### EXERCISE GOAL
When you reach the line containing "You are a GUI", begin reproducing the lines exactly and continue through the end of the listing, leaving out the pictures.

### SOURCE DATA
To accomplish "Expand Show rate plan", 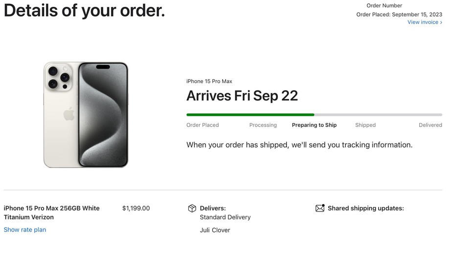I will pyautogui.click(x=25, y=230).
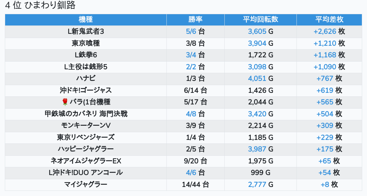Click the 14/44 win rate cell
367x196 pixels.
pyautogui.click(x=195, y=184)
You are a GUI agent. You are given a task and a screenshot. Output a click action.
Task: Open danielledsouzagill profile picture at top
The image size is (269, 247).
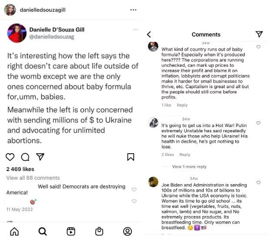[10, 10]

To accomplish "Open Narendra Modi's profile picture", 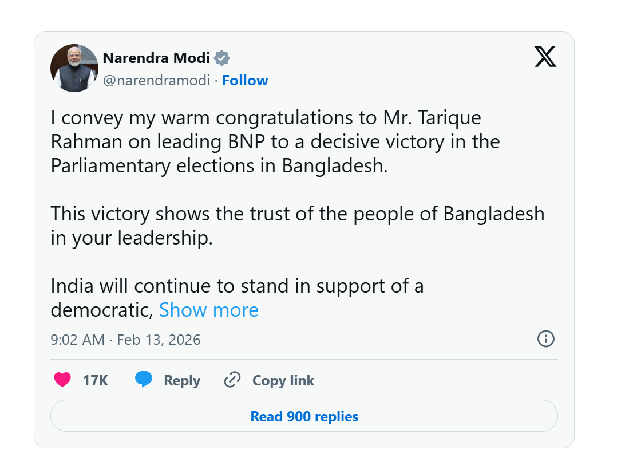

### WRITTEN ANSWER
You are a GUI agent. You are given a task and a screenshot. Output a click action.
Task: Open danielledsouzagill profile picture at top
The image size is (269, 247).
[10, 10]

To accomplish "Open Narendra Modi's profile picture", 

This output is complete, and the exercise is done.